(Screenshot grounding data)
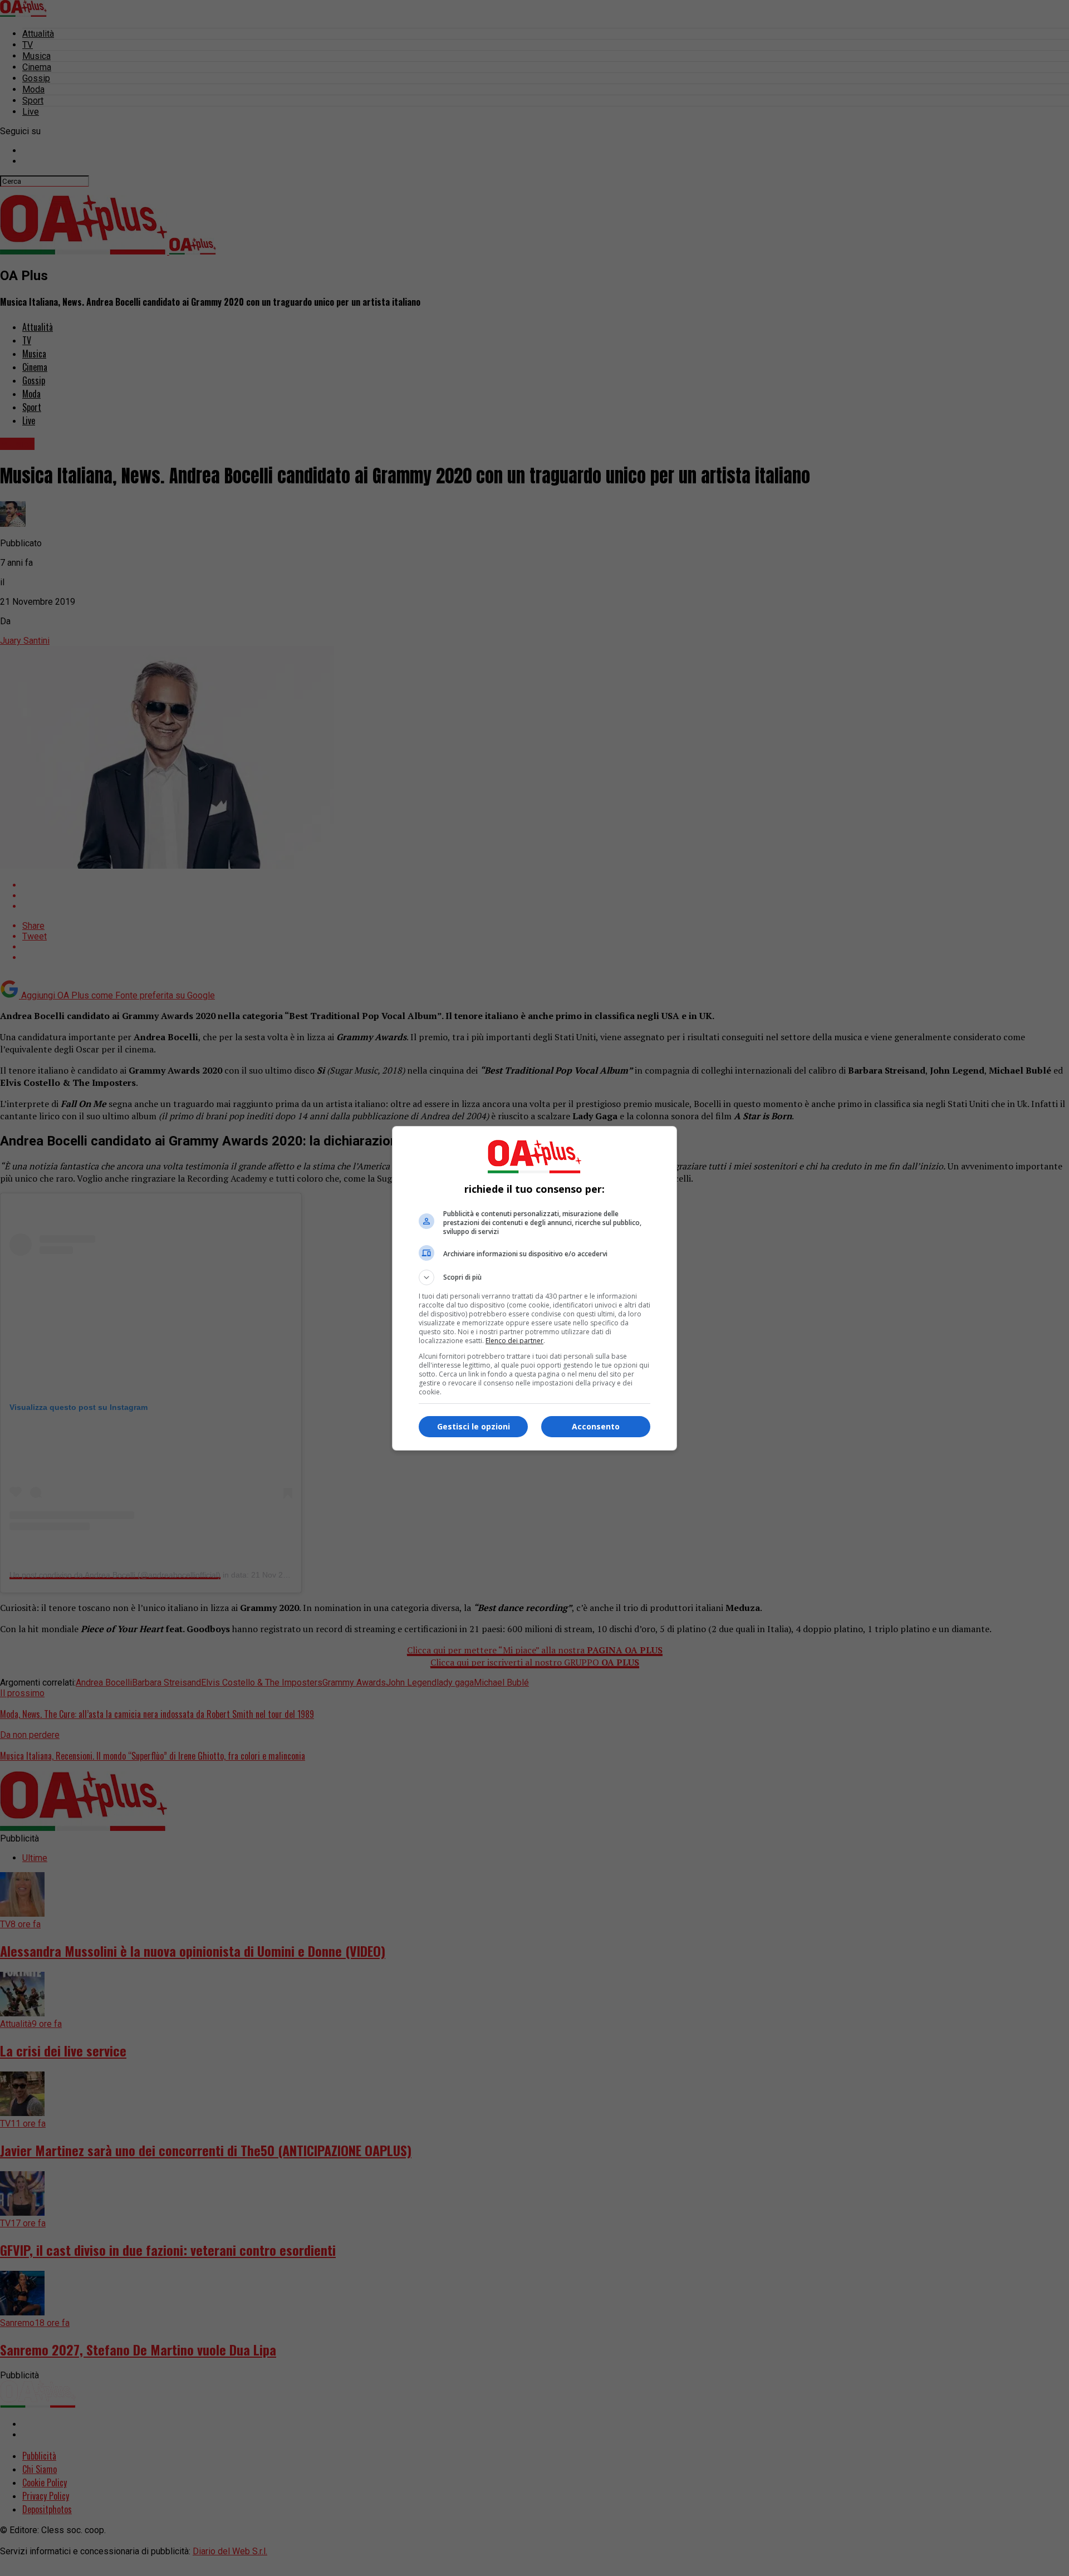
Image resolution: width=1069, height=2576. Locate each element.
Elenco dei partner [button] (514, 1340)
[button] (534, 1277)
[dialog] (534, 1288)
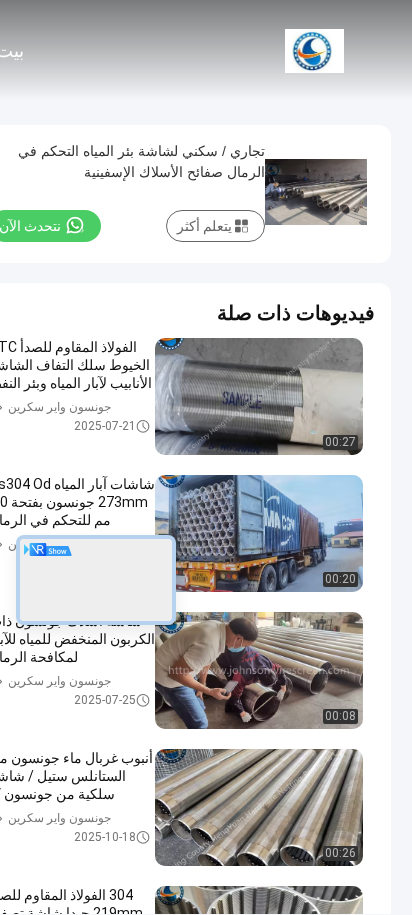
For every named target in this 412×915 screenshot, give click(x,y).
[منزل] (314, 50)
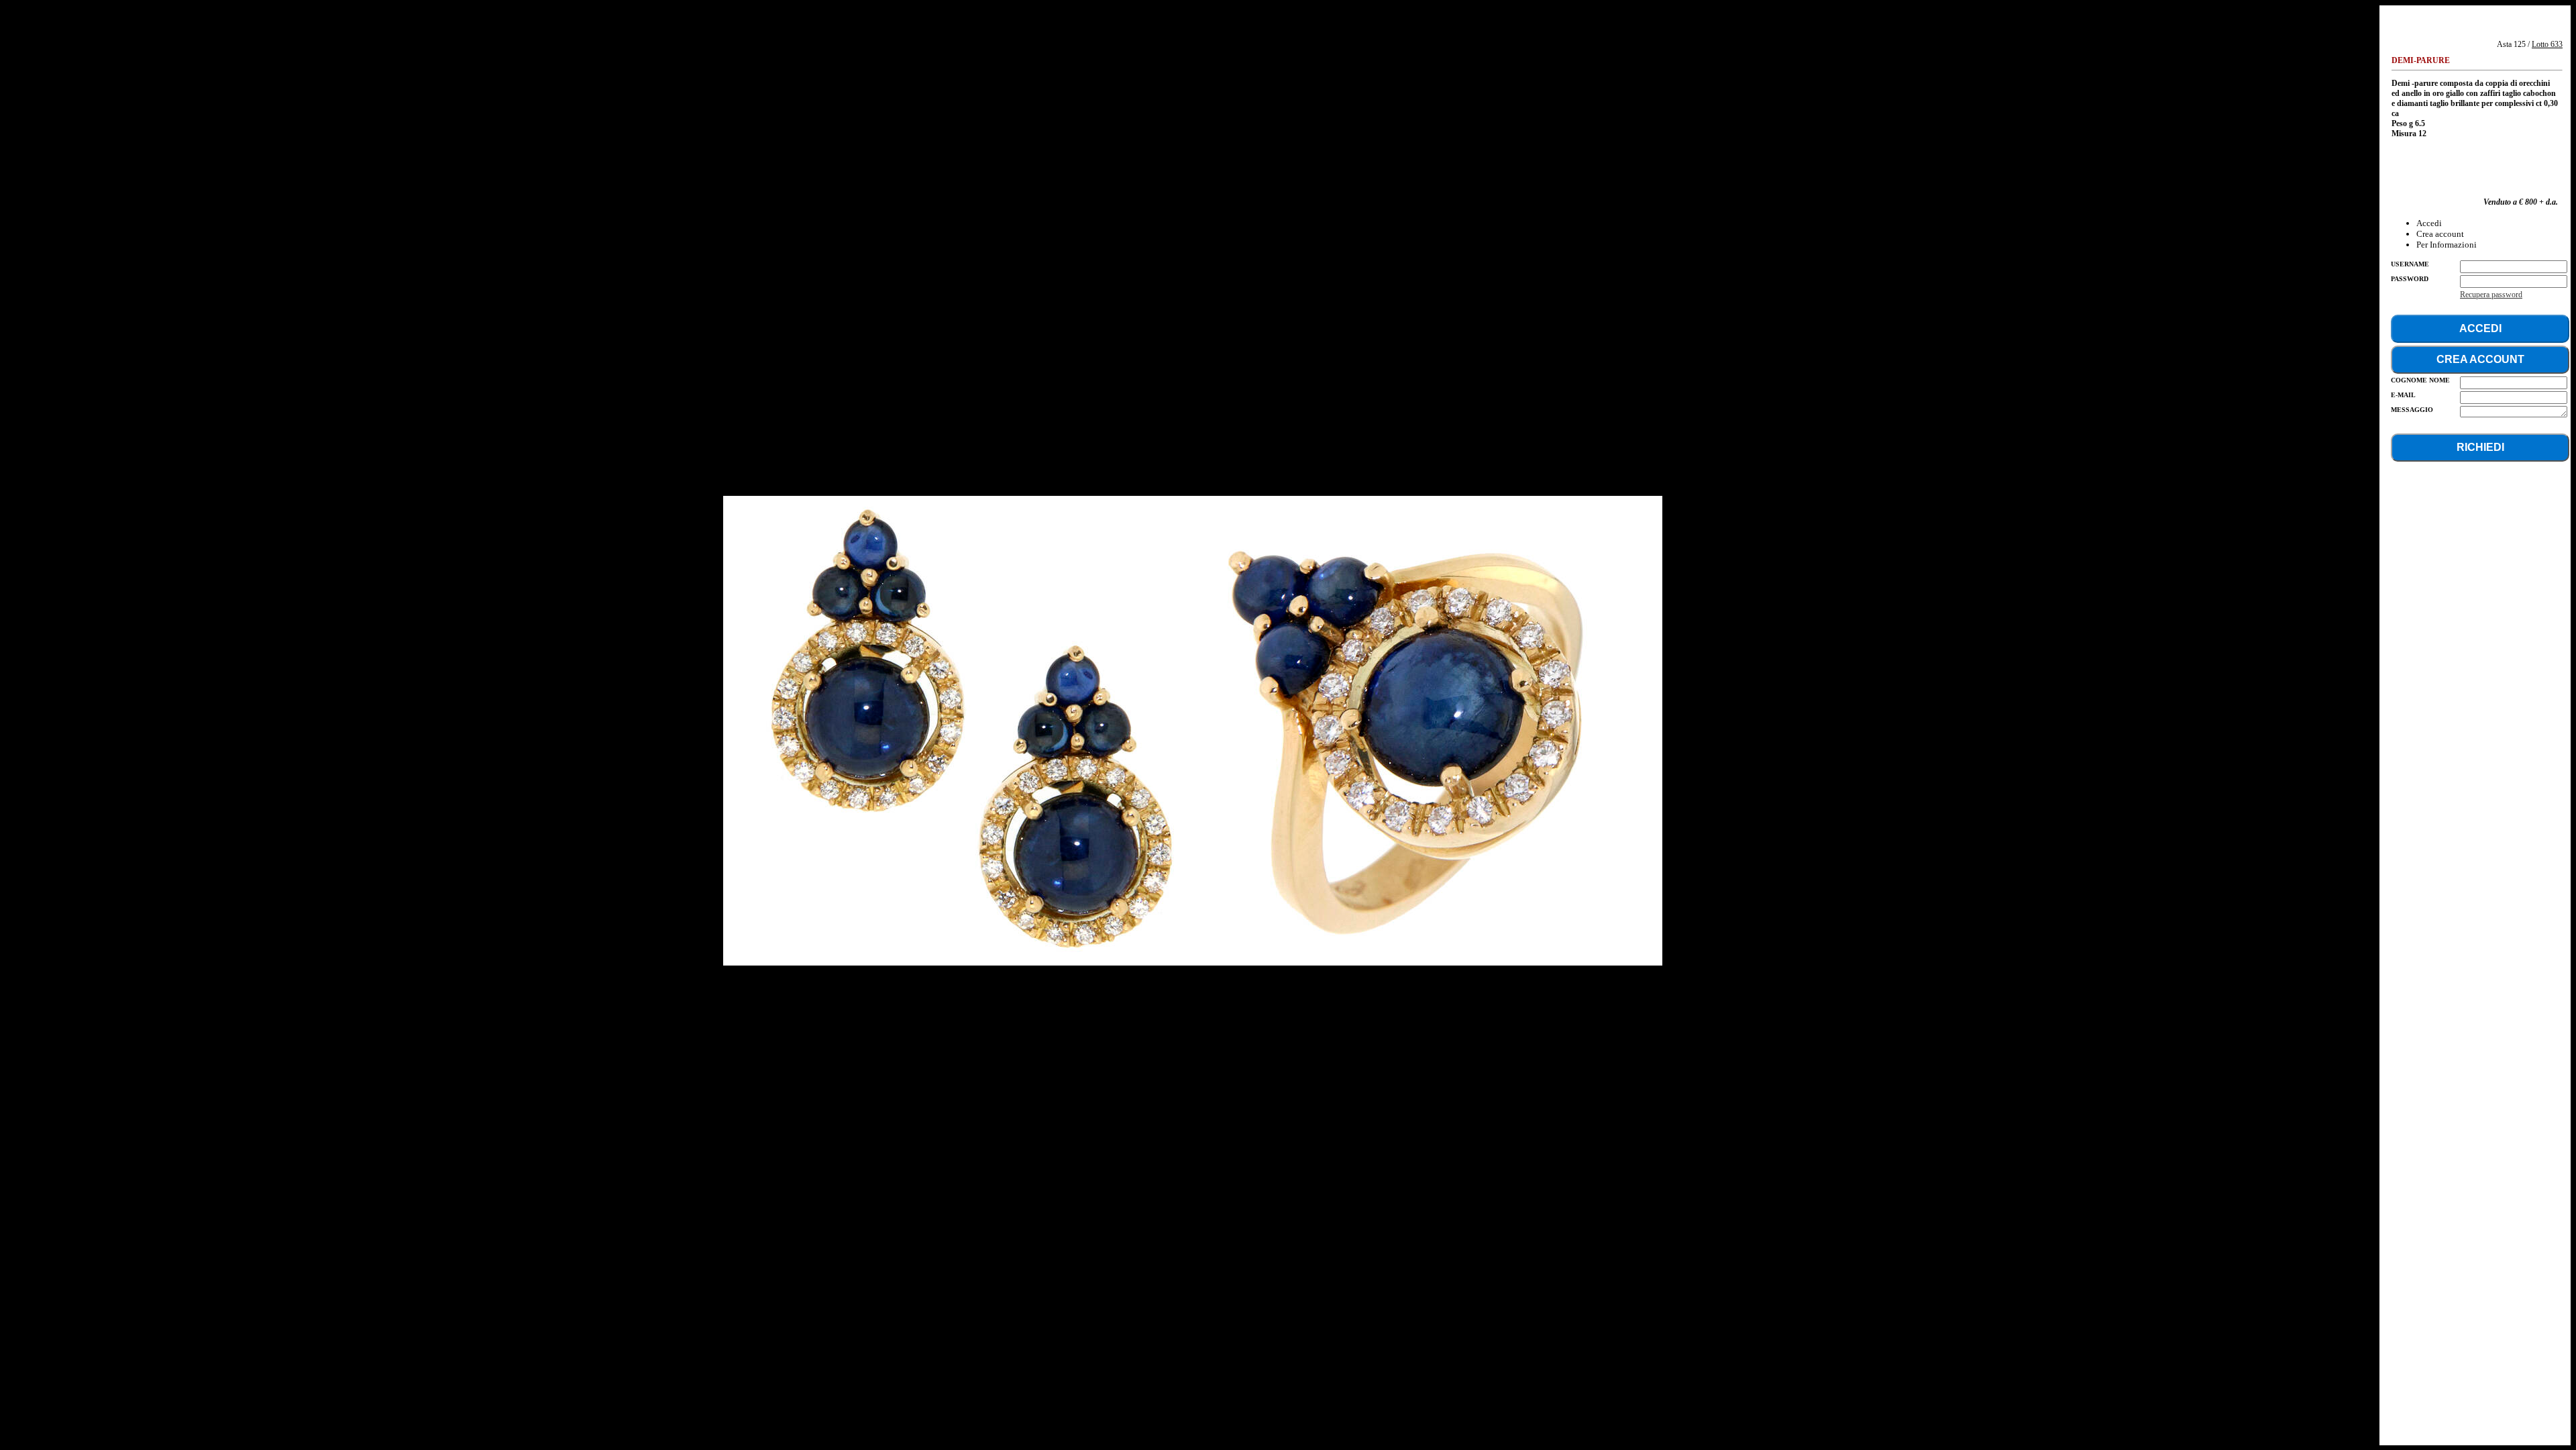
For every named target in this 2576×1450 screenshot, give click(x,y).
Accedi (2429, 223)
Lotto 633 (2547, 44)
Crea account (2440, 234)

- _ABOUT THIS EXERCISE_:
Pictures are to be dropped, and every record is to be copied exactly.

- _ANSWER TO THE EXERCISE_:
Image resolution: width=1069, height=2576. Locate each element.
Elenco dei partner [button] (514, 1340)
[button] (534, 1277)
[dialog] (534, 1288)
For every named target in this 412×915 screenshot, give click(x,y).
[منزل] (314, 50)
For every named target in this 2576×1450 screenshot, give click(x,y).
Accedi (2429, 223)
Lotto 633 (2547, 44)
Crea account (2440, 234)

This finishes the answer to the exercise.